Markets continue to ride the US administration’s trade tariff roller-coaster with the latest moves on the film and pharma industries serving to undermine the likely misplaced optimism on the US striking trade deals in the near future with anything but relatively small economies (Taiwan is a small economy, despite its huge footprint in the semiconductor arena). The statistical schedule is modest with Asian and continental European Services PMIs to digest along with as expected French Industrial Production and a robust though largely seasonal fall in Spanish Unemployment, and little else ahead other than US and Canadian Trade.
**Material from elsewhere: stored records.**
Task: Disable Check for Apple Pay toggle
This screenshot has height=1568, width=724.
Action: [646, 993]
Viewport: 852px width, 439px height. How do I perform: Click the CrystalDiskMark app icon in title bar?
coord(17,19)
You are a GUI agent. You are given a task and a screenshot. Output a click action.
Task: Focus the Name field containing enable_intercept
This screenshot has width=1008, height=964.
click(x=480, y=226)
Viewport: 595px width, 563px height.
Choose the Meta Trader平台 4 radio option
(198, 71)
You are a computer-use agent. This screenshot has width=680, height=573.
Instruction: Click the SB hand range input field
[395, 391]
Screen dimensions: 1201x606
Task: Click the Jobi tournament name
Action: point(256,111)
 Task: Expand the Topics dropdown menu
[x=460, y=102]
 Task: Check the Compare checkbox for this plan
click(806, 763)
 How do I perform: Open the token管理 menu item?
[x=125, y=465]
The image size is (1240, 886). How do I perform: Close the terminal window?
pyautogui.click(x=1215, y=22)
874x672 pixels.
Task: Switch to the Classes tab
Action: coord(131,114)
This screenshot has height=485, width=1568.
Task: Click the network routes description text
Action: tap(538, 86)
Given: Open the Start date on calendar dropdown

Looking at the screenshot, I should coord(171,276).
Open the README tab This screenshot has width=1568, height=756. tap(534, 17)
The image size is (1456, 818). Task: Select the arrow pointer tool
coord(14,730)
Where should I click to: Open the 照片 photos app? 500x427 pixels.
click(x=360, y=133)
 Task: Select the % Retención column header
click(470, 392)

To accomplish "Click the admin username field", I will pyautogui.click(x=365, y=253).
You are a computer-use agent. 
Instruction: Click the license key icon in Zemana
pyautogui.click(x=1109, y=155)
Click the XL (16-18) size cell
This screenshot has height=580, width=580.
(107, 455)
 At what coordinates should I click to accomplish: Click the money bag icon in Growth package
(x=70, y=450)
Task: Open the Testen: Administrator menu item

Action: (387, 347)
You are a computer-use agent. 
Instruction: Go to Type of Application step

A smattering of central bank speakers (ECB/BoE), the rubber stamping of Merz as the new German Chancellor accompany the likely highlight of the day, the US EIA’s monthly Short-term Energy Outlook, which follows the OPEC+ production increase at the weekend, but will be of more interest for how it adjusts its US production outlook given the downward pressure on oil and gas prices. Another busy run of US corporate earnings will likely find its highlights in results from ADM, AMD, Constellation Energy, Duke Energy, Marathon Petroleum, Marriott, Mosaic and Peabody Energy.

Yesterday’s slightly better-than-expected rebound in the Services ISM and last Friday’s labour data should serve as a reminder that how the impact of tariffs on the US will show up in hard data will be anything but uniform, above all in timing terms. It also needs to be remembered that the positive impacts on the US economy from the IRA and the CHIPS acts will continue to accrue for at least a few months in terms of funding flows from the govt. Furthermore, employers in the US may not be enthusiastic about new hiring, but given their difficulties in finding suitably skilled labour, and the clampdown on immigration, they will be wary of rapidly paring staffing levels, except where the impact of tariffs is or has been pretty much immediate, as per the the example of UPS’ 20,000 layoffs. That is not to say there will not be serious impacts, but merely to highlight that the initial stages will be rather haphazard – another reason why the Fed, despite immense pressure from the administration, will stick with a reactive policy stance, though by the time of its mid-June meeting, it will likely have changed its tune. However, markets also need to understand that the current economic environment (i.e. in terms of the real, not the financial economy) is one in which monetary policy impacts will be heavily subordinate to fiscal and legislative, a stark contrast to the low interest rate and QE decade. While interest rates are having and will have an impact on the state of government budgets, it is still the stock of outstanding debt that matters far more than the cost of servicing it.

RECAP: The Week Ahead – Summary: 

This week’s run of data and events features the FOMC (no change) and BoE (25 bps rate cut) policy meetings, while a relatively light data schedule of data sees World Services PMIs/ISM, China Trade, German Orders, German & French Industrial Production & Trade, Japan’s Labour Cash Earnings & Household Spending, US Non-farm Productivity, Canadian labour data along with inflation data from Brazil, Mexico and Turkey, and Saturday sees the release of China’s CPI and PPI. Elsewhere rates are seen on hold in Norway & Sweden, a further 25 bps cut is expected in Czecia, and Poland’s NBP to resume rate cuts after a protracted pause with a 50 bps cut to 5.25%, while Brazil’s BCB COPOM is forecasts to hike rates a further 50 bps to 14.75%, while a major economic conference takes place in Iceland on Friday through Sunday. The commodity space looks to the US EIA’s Short-Term Energy Outlook (STEO), Canada’s Statscan monthly grains S&D report and Brazil’s monthly report on Coffee production, while Commodity Trading Week Europe takes place in London. On the trade tariff wars front, the US is talking up the possibility of trade deals being finalized, with a sharp rally in the TWD on Monday on speculation that Taiwan may be the first to the post, but at the same time as the US opens up a new front with the threat of a 100% tariff on non-US produced films, though details are very sketchy.